Ten minutes later, they were back at the police station. The message from Stebber’s Garage had arrived: no one had been seen hanging about the garage, it had been just another day, except for Peel’s inquiries about the Austin A70.

The wet print came up quicker than Roger had expected. He put it between a fold of blotting-paper before going out.

Stebber’s was just another garage, small, untidy, reeking of petrol and oil, with two youths and a mechanic in dirty overalls, one at a bench, two with their faces buried in the engine of a fifteen-year-old car.
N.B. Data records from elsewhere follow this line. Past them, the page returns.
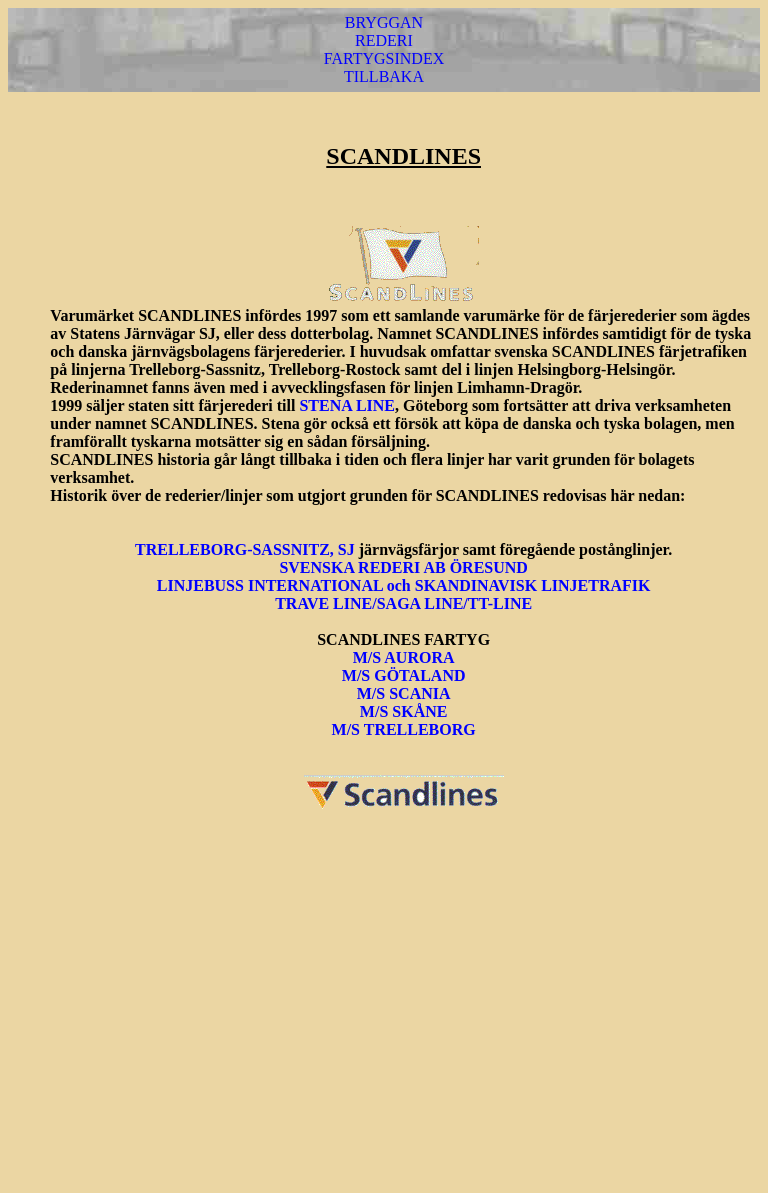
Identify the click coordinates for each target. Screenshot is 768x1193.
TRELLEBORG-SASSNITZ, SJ (247, 549)
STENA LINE (347, 405)
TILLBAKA (384, 76)
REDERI (384, 40)
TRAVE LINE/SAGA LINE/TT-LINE (403, 603)
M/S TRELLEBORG (404, 729)
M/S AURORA (404, 657)
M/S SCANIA (404, 693)
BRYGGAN (384, 22)
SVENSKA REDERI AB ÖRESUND (403, 567)
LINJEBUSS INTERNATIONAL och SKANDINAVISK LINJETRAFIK (404, 585)
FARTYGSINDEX (384, 58)
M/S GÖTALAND (404, 675)
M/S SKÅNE (404, 711)
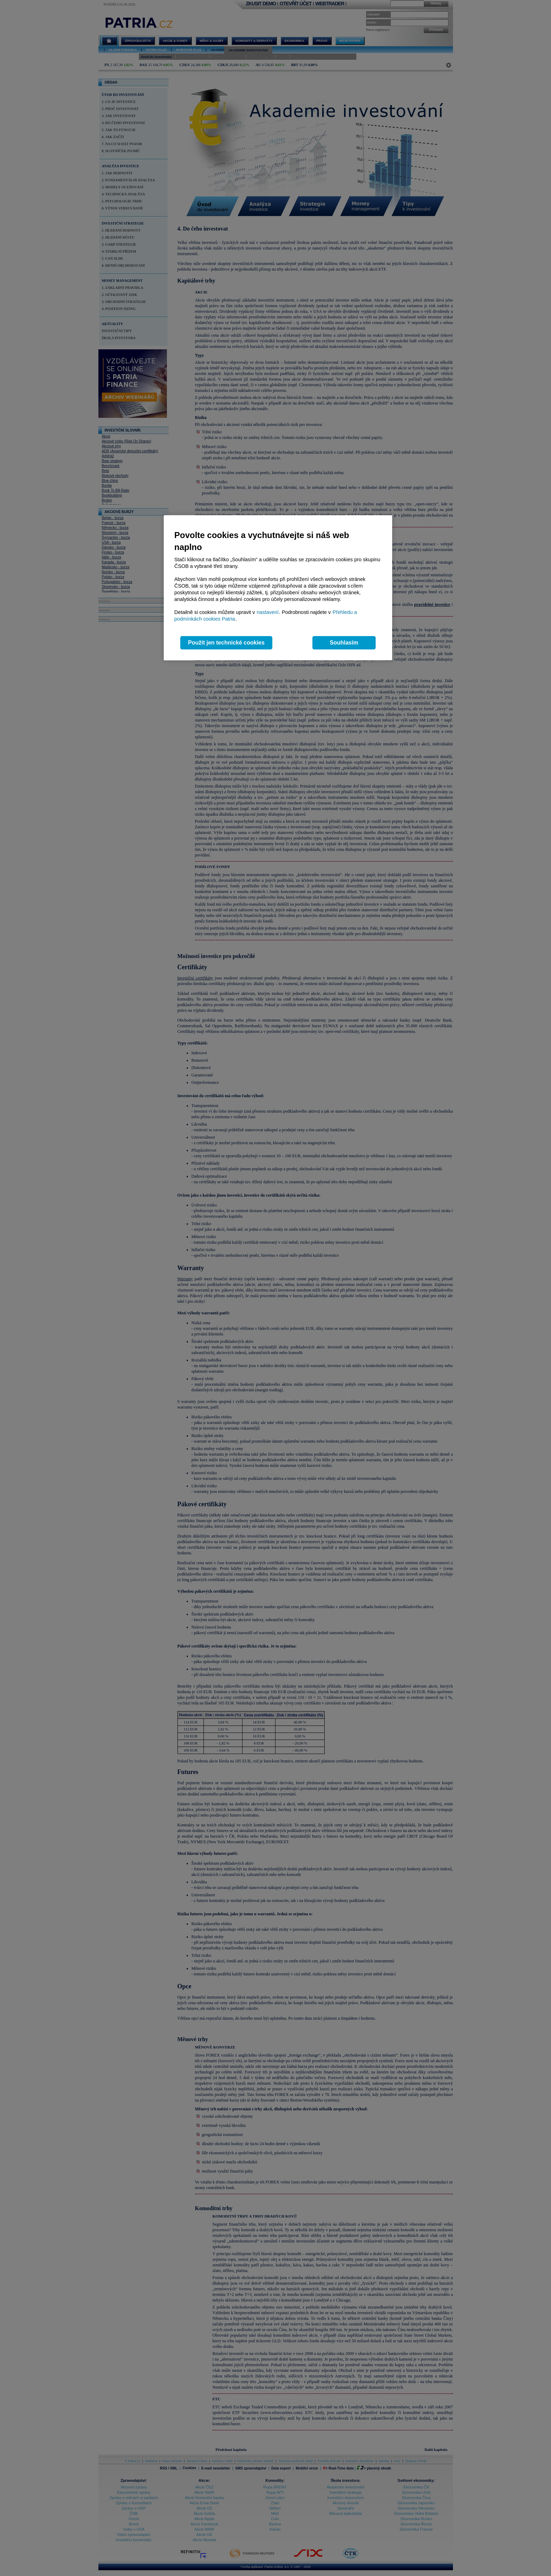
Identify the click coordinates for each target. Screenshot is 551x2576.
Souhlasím (344, 643)
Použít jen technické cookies (226, 643)
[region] (278, 587)
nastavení (268, 612)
There was the usual hoist on its thick, greased pole; the steady beat of an engine charging accumulators and batteries made a monotonous song. Stebber was a little plump man in a stained grey suit, who came hurrying from a small office, glass walled on three sides. He had a pencil behind his right ear, grubby fat cheeks creased in a smile that was probably more anxious than it looked. He rubbed his hands together.